*Questions on the material*:
a - In the article on Washington's Medicaid funding, how much would the higher Medicaid payments add to the federal deficit?
b - Pick up the article on Washington's Medicaid funding after its final sentence and carry it on.

*Text section*:
================

OLYMPIA — Washington may need another special session of the Legislature if Congress doesn’t come through with some $480 million in higher payments for Medicaid, Gov. Chris Gregoire said Wednesday.
Concerns over the mounting federal deficit have delayed congressional approval of what Gregoire and officials of other states once considered a sure thing — a boost in the Federal Medical Assistance Percentages, or FMAP, for Medicaid costs that are shared with the states.
“We may or may not have to go into a special session,” Gregoire said in a telephone news conference from Washington, D.C., where she was discussing FMAP with Health and Human Services Secretary Kathleen Sebelius and disaster preparedness on a Pentagon panel. “It depends on our (economic) forecast.”
The state was expecting $480 million in higher Medicaid payments through next June. The general fund calls for a $450 million reserve to carry it over into the 2011-13 biennium, all of it coming from the boost in FMAP.
The Obama administration has called for the extra FMAP money, and both houses of Congress have approved it in some appropriations bill, but not yet in the same bill. As the November elections approach, Congress may be increasingly reluctant to approve the higher Medicaid payments, which would add $23 billion to the federal deficit, Gregoire said.
“It will be a nail-biter, all the way,” she said.
Governors are lobbying Congress to pass the increases. Without it, states that counted on the extra money would have to cut salaries and programs, which some economists argue could stall economic recovery in those states and potentially spread nationwide, Gregoire said.
Jason Mercier, a budget expert at the Washington Policy Center, argued Wednesday the prospect of higher FMAP payments allowed the states to avoid decisions about how to live within the revenue they collect.

================

*Given material*:

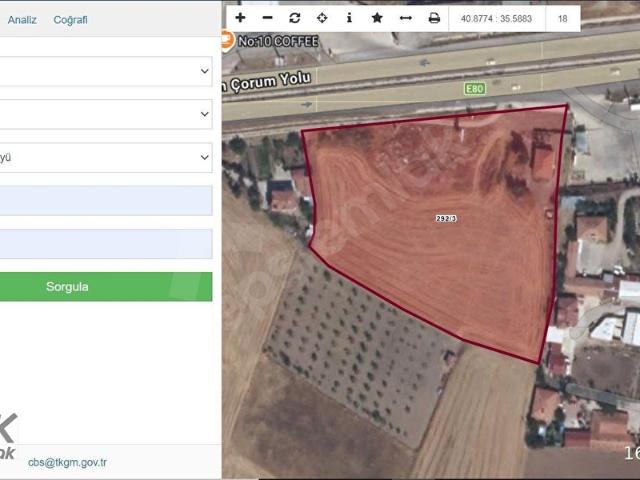Open the info tool icon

================

*Responses to the tasks*:
a - $23 billion.

b -
“All this did was delay the decisions that need to be made in state capitals across the country,” he said. “Maybe we’re in for a rude awakening.”
Gregoire said governors and legislatures of both parties around the country worked the extra Medicaid money into their budgets. Some even allocated it to be spent for programs.
“It happened everywhere. Everybody was confident (FMAP approval) was going to happen,” she said,
Washington was smarter than states that already allocated the money to specific expenses, Mercier said, but it would have been better still to have a good ending fund balance without FMAP and use the extra federal money to boost reserves even further if it comes in.
State economic forecasts will be released next week and in September. Gregoire said she’ll have to weigh those against the prospects for FMAP.
“It’s a little premature right now,” she said when pressed on the prospects of a second special session this year. “If we got a terrible forecast …I’d have to rethink this.”
Because the state has accepted stimulus money, which comes with requirements to continue certain programs, only about 29 percent of the state’s general fund spending can be cut, she said. Basic education and higher education would generally be protected from the cuts; health care, social services and corrections would not.